Он мог себе позволить её не скрывать и «тыкать», беседуя с богатейшим магнатом Юга, способным купить «Экзаминер» дюжину раз. Дэниел знал свою власть. Он формировал общественное мнение Юга, и эта власть давала ему право сидеть в любимом кресле-качалке президента, взгромоздив грязные сапоги на перила веранды, в то время как Фальконер в роскошной полковничьей форме стоял рядом, словно бедный родственник.
— «Герой Манассаса». Вот как. Что ты на это скажешь, Фальконер?
— Очень любезно с его стороны.
Генерал Джонстон по сию пору не знал, что не Фальконер командовал Легионом своего имени под Манассасом, когда янки предприняли обходной манёвр, а майор Таддеус Бёрд, и решение преградить путь врагу майор принял не по воле Фальконера, а вопреки его прямому приказу. Поэтому-то Джонстон с другими гражданами Конфедерации продолжал видеть в Вашингтоне Фальконере бесстрашного героя Юга.
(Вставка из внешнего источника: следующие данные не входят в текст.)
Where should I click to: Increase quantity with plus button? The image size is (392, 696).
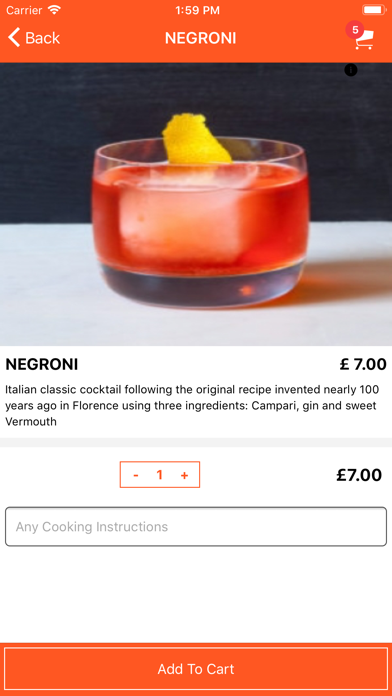click(184, 475)
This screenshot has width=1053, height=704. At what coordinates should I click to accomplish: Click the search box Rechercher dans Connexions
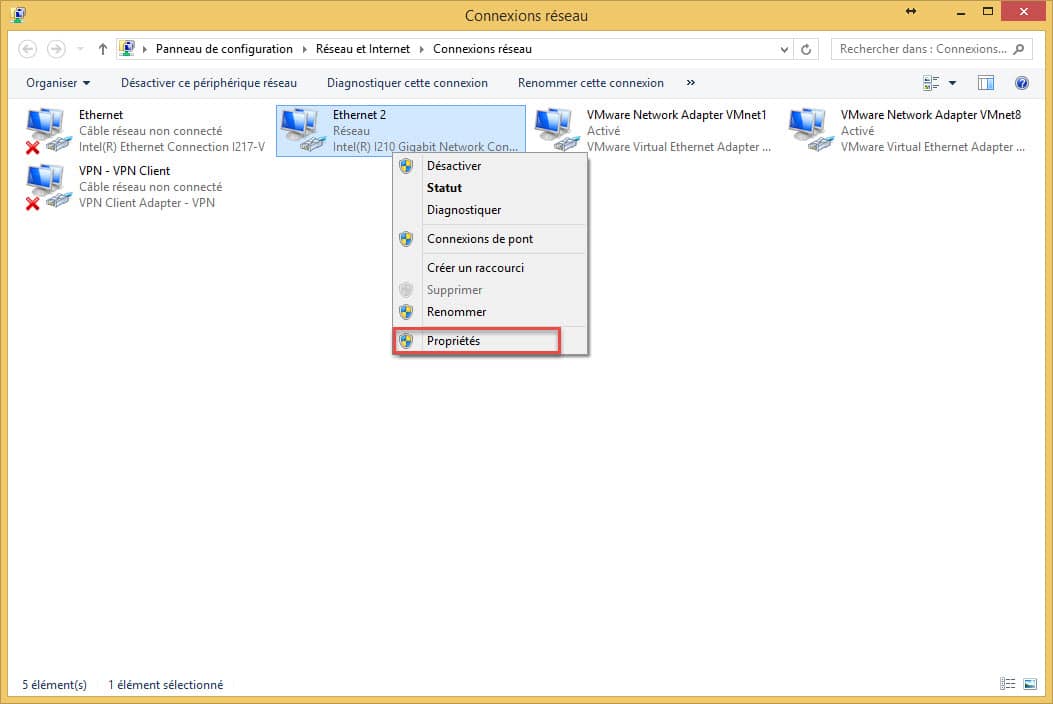pos(922,49)
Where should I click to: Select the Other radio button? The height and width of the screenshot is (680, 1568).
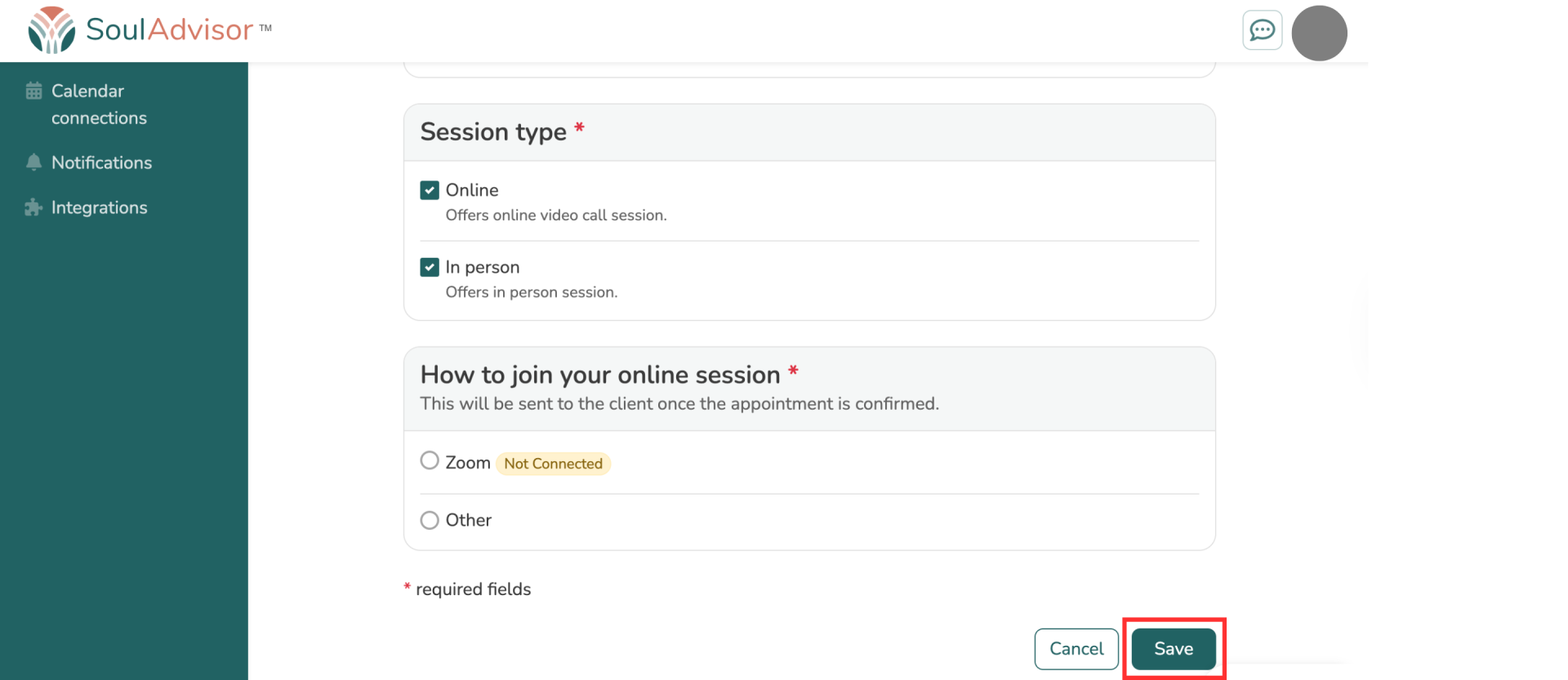pyautogui.click(x=430, y=520)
В это поверил и сам Вашингтон Фальконер. Прошедшие после Манассаса месяцы он провёл, разъезжая с докладами о битве по городам и весям от Фредериксбурга до Чарльстона. Он повествовал слушателям о предотвращённом поражении; о катастрофе, обратившейся победой. Драматизма рассказу полковника придавала игра музыкантов из числа выздоравливающих от ранения солдат. Мелодии патриотических песен сменялись имитацией звуков горна, и собравшимся в такие минуты чудилось, что призрачные армии маневрируют прямо за стенами их зала или театра. А когда история достигала кульминации, и судьба Конфедерации висела на волоске, Фальконер делал паузу, давая барабанам изобразить ружейную пальбу и гром канонады, а затем Фальконер вновь размыкал уста, рассказывая о героизме, повернувшем вспять ход сражения. Зал взрывался рукоплесканиями, в которых тонули звуки музыкальных инструментов. Южная отвага побеждала тупую силу янки, и Фальконер скромно улыбался, купаясь в аплодисментах.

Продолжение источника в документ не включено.